Tuesday, December 8, 2009

Holiday Baking (part 2 - by Margaret Ullrich)

Okay... So much for Paul. It wasn't his fault - American melting pot and all. Our son would grow up with ethnic kitch. He'd know what to say to a Lucia Queen.


The 80s was the decade of old time family shows and memoir books. Have you ever browsed through one? It could make one weep. Listen to this...

"Evenings when a cold blustery wind howled outside
were perfect for sorting through recipes. They were
cozy times. The children were sitting at the oak table
helping Mama chop fruit and raisins. Papa was cracking
and shelling nuts and crushing fresh spices in the grinder."


Isn't that sweet? It convinced me that if we did things just like people did before television was invented, the world would be a kinder, gentler place.
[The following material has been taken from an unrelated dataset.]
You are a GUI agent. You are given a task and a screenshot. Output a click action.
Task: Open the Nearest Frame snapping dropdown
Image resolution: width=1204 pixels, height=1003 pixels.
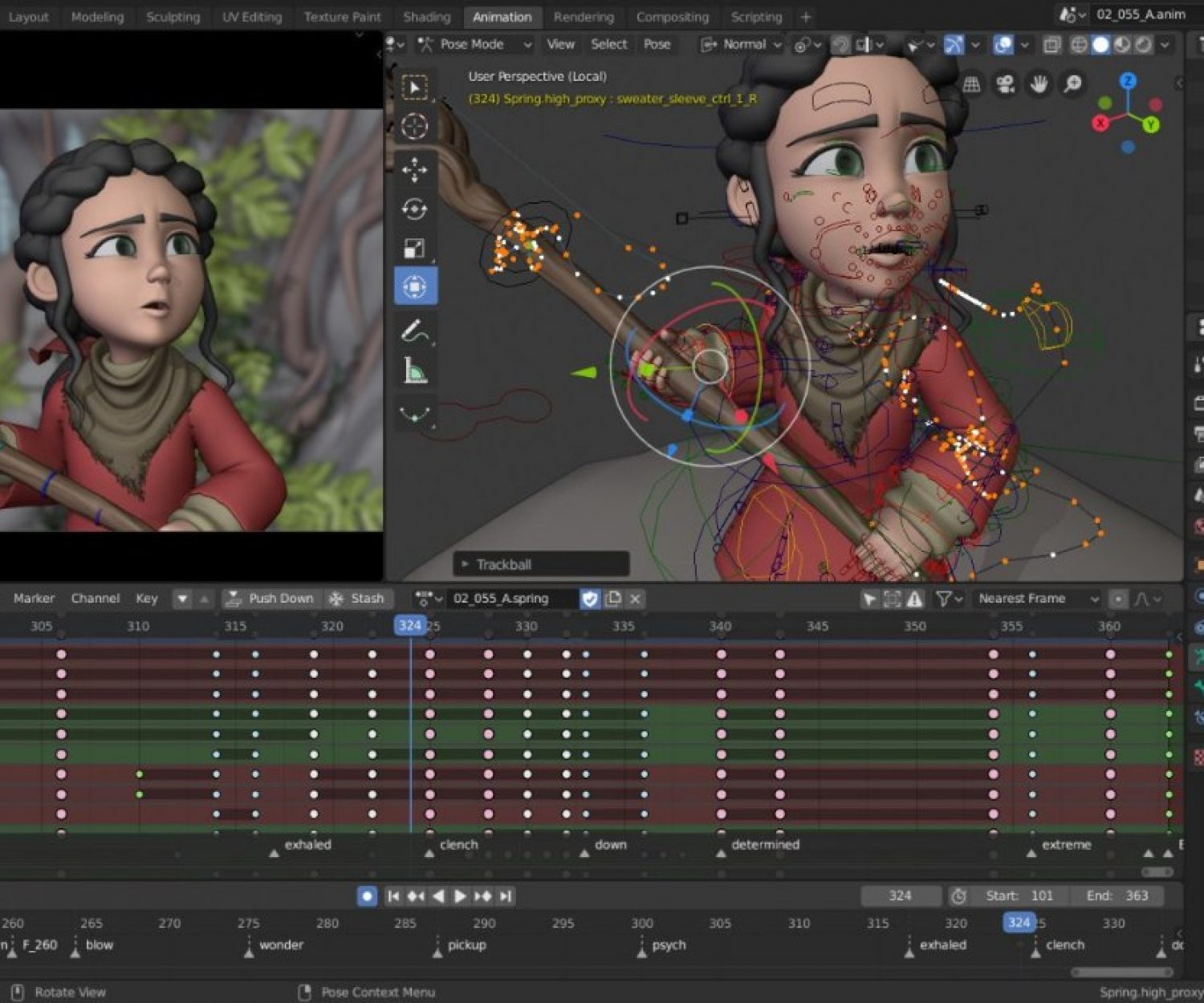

We'll never know. Paul told me, in no uncertain terms, that he was too busy to grind nuts for a cake he didn't even want. Alright. Scratch Paul grinding his nuts. I bought ground nuts.


Step two... the batter had to be mixed. Back to that memoir...

"When all the fruits were in, Grandmother called, 'Come,
stir the batter!'
We all took turns giving it a stir - clockwise for good luck -
and made a wish."


I called, "Come, stir the batter!"

Carl pointed to the mixer sitting on the counter and announced he was staying on the eighth level of his computer game The Temple of Ra. He also told me, in no uncertain terms, that he was too busy to stir batter for a cake he didn't even want.

I stirred the batter.


Don't ask what I wished.


It's been downhill ever since. Do you know about the charming Swedish custom of hiding a whole almond in the rice pudding? The lucky person who finds the almond has to get married or do the dishes. Both my husband and son managed to swallow the almond.


I tried the German version - whoever finds the almond receives a marzipan pig. By then Paul and Carl had their own tradition: swallowing the almond. I felt so guilty looking at that poor rejected pig. I started my own tradition and ate him... along with the cake.


There's a Christmas carol that goes: "Christmas is coming, the goose is getting fat..."


Well, the goose isn't the only one.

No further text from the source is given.